Note that a product manager is not exactly the same as a project manager, though the roles can be filled by the same person. A project manager keeps track of day-to-day workloads and ensures work is proceeding apace. A product manager considers the full functionality of the system, ensures it is meeting the needs of users, and that it prioritizes enhancements according to the needs of the program. The product manager is aware of what IT is working on, but is intimately aware of the program’s needs.

In the absence of a product manager, prioritization in the face of competing workstreams becomes increasingly difficult, with the program often unable to quickly address important issues. Conversely, the IT shop may sink significant amounts of time and money into functionality that is not on the critical path, or in fact entirely unnecessary.

The additional resources needed to hire for this one position can pay meaningful dividends in better targeting all IT spending across the program.

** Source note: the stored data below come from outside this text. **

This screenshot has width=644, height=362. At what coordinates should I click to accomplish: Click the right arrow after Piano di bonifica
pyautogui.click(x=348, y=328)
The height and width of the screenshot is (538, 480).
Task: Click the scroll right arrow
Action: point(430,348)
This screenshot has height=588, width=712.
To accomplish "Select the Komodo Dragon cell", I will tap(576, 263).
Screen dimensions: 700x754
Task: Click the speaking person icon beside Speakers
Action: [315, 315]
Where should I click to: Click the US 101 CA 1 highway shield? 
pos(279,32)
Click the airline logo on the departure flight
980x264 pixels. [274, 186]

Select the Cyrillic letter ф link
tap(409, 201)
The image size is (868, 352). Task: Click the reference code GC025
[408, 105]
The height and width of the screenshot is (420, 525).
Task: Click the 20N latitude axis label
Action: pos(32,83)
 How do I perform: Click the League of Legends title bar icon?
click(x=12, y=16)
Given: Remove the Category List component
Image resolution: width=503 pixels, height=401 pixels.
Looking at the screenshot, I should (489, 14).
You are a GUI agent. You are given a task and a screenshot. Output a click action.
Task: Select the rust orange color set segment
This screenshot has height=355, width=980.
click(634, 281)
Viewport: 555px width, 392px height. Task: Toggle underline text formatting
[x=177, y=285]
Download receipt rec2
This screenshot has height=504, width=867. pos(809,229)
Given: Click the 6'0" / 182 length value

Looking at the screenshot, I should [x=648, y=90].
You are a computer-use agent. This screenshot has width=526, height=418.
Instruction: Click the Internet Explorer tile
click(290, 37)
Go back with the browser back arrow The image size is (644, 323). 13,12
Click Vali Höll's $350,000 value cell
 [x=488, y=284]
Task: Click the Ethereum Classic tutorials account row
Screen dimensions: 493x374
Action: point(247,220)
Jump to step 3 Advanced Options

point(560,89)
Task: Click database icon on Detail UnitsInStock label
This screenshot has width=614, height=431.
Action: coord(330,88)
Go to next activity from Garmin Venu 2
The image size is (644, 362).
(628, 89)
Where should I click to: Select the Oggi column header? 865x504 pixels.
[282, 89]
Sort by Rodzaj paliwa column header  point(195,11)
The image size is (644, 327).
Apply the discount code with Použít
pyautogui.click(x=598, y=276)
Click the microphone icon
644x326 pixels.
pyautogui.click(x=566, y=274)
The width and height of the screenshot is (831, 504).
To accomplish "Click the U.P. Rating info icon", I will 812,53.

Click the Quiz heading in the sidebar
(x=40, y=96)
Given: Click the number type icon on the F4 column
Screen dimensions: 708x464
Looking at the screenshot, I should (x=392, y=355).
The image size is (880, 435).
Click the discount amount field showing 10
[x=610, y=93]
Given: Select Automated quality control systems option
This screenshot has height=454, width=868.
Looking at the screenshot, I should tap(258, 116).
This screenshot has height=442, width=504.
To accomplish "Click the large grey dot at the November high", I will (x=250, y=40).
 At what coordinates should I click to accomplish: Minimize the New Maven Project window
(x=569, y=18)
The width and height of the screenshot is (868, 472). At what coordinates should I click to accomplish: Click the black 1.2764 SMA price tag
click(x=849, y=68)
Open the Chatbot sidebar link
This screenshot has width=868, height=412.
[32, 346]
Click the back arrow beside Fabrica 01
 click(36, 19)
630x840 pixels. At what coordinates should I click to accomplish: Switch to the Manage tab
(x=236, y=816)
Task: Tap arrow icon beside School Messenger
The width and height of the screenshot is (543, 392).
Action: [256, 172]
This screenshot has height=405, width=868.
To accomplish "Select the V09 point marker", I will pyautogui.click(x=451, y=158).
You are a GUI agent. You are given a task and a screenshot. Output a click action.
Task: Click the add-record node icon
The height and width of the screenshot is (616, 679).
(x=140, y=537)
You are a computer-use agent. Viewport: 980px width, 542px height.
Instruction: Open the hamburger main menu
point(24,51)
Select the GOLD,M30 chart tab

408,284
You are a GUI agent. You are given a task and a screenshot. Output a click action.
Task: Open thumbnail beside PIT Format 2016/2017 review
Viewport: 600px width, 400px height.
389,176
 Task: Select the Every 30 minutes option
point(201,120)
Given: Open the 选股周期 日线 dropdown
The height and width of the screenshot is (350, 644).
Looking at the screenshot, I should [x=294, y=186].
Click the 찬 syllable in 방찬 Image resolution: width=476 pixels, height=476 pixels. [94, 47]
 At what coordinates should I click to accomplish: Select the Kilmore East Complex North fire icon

4.2. Ruthlessly Prioritize User-facing Issues

Relatedly, in resource-limited state governments, there are inevitably more IT issues than the IT shop can fix. Again, especially given the sensitivity of PFML beneficiaries to time delays and red tape in the program, preference must be given to issues that directly impact end users. Note that empowering a single product manager who can determine priorities with some authority of program knowledge helps make this possible.

A small example from New Jersey illustrates the point. As of fall 2019, a bug in the NJDOL password reset system for certain TDI/FLI applications asked users to provide the answers to their security questions without actually displaying the questions:

NJ-LWD.png

This bug was known for at least two years—and yet remained unresolved. Such issues erode beneficiaries’ faith in the system (not to mention, in this instance, causing significant increases in call center backlogs and concomitant delays in claim processing), and the IT side of the house must have a way of prioritizing them.

This recommendation, admittedly, may have implications for legislators as well, insofar as some technological enhancements are mandated by legislation. Legislators should be careful to consider the IT team’s capacity when ordering such changes. If legislatively mandated changes fill the team’s hours, and the mandates come with no further IT resources, then the legislation may have the unintended effect of deprioritizing critical user-facing issues that the program leadership simply no longer has the flexibility to address.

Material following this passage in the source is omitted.